What you are asked to do. Transcribe word for word the lines spanning the line with "How do I perform: Open the text" through the end of the records.

- - - -

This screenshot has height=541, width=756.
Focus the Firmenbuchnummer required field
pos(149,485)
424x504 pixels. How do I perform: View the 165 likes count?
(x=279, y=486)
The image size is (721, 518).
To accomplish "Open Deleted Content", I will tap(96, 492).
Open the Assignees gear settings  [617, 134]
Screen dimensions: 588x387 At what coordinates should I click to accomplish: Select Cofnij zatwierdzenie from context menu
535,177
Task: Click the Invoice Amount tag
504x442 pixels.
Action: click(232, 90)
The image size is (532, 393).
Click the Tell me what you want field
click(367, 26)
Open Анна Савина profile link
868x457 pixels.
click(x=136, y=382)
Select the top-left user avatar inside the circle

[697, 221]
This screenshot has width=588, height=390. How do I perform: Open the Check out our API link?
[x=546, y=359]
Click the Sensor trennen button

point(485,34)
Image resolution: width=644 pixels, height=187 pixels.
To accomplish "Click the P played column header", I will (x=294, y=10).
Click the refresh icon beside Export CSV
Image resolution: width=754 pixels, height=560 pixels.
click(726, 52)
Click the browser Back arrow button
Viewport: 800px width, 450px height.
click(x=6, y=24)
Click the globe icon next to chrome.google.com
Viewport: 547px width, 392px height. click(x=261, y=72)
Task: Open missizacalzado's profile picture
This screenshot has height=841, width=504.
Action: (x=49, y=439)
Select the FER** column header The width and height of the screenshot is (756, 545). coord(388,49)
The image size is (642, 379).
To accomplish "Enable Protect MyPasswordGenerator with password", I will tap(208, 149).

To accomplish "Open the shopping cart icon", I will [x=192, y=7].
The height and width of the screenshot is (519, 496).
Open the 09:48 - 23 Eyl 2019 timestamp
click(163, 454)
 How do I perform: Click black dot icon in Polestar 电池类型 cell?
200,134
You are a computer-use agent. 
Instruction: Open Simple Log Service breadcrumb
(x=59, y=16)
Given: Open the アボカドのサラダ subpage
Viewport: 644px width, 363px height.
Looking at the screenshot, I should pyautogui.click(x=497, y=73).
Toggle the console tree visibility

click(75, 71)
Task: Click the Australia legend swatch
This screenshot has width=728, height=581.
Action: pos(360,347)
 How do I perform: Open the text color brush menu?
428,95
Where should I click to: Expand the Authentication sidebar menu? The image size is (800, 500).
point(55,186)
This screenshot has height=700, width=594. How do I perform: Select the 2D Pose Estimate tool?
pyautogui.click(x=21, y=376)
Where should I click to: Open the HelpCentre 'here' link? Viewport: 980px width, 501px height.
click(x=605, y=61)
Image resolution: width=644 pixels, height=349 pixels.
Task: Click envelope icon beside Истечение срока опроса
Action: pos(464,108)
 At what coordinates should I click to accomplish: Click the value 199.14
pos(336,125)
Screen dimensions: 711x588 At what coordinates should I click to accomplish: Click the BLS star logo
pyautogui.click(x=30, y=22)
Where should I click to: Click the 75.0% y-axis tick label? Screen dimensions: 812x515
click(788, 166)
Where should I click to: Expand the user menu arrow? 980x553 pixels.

- - - -

Task output.
 How do I perform: Open the text color brush menu?
428,95
Where should I click to: Expand the Authentication sidebar menu? The image size is (800, 500).
point(55,186)
This screenshot has height=700, width=594. How do I perform: Select the 2D Pose Estimate tool?
pyautogui.click(x=21, y=376)
Where should I click to: Open the HelpCentre 'here' link? Viewport: 980px width, 501px height.
click(x=605, y=61)
Image resolution: width=644 pixels, height=349 pixels.
Task: Click envelope icon beside Истечение срока опроса
Action: pos(464,108)
 At what coordinates should I click to accomplish: Click the value 199.14
pos(336,125)
Screen dimensions: 711x588 At what coordinates should I click to accomplish: Click the BLS star logo
pyautogui.click(x=30, y=22)
Where should I click to: Click the 75.0% y-axis tick label? Screen dimensions: 812x515
click(788, 166)
Where should I click to: Expand the user menu arrow? 980x553 pixels.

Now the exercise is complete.